─── Listed records ───

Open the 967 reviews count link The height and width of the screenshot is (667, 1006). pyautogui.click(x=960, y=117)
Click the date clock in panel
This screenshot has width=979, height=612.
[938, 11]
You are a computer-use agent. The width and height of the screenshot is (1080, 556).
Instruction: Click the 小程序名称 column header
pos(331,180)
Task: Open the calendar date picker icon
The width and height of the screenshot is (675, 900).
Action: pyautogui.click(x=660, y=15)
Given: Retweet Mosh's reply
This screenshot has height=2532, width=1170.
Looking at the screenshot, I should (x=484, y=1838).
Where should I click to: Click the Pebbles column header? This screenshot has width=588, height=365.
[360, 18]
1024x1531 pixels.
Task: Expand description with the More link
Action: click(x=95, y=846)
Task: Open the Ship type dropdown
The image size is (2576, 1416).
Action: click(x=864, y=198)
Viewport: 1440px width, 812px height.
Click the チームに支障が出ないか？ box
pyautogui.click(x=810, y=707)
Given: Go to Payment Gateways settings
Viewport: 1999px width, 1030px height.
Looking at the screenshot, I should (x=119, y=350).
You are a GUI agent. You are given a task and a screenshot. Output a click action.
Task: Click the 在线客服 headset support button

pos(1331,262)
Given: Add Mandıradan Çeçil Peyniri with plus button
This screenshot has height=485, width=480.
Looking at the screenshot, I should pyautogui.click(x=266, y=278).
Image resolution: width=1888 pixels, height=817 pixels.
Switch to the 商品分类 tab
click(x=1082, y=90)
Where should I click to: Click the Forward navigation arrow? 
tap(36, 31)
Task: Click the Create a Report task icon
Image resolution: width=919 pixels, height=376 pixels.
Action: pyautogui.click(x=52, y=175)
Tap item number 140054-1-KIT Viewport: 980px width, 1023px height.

───

## Work item:
Among the records, find every line holding the word "Open" and copy it.

## Output for this task:
Open the 967 reviews count link The height and width of the screenshot is (667, 1006). pyautogui.click(x=960, y=117)
Task: Open the calendar date picker icon
Task: Open the Ship type dropdown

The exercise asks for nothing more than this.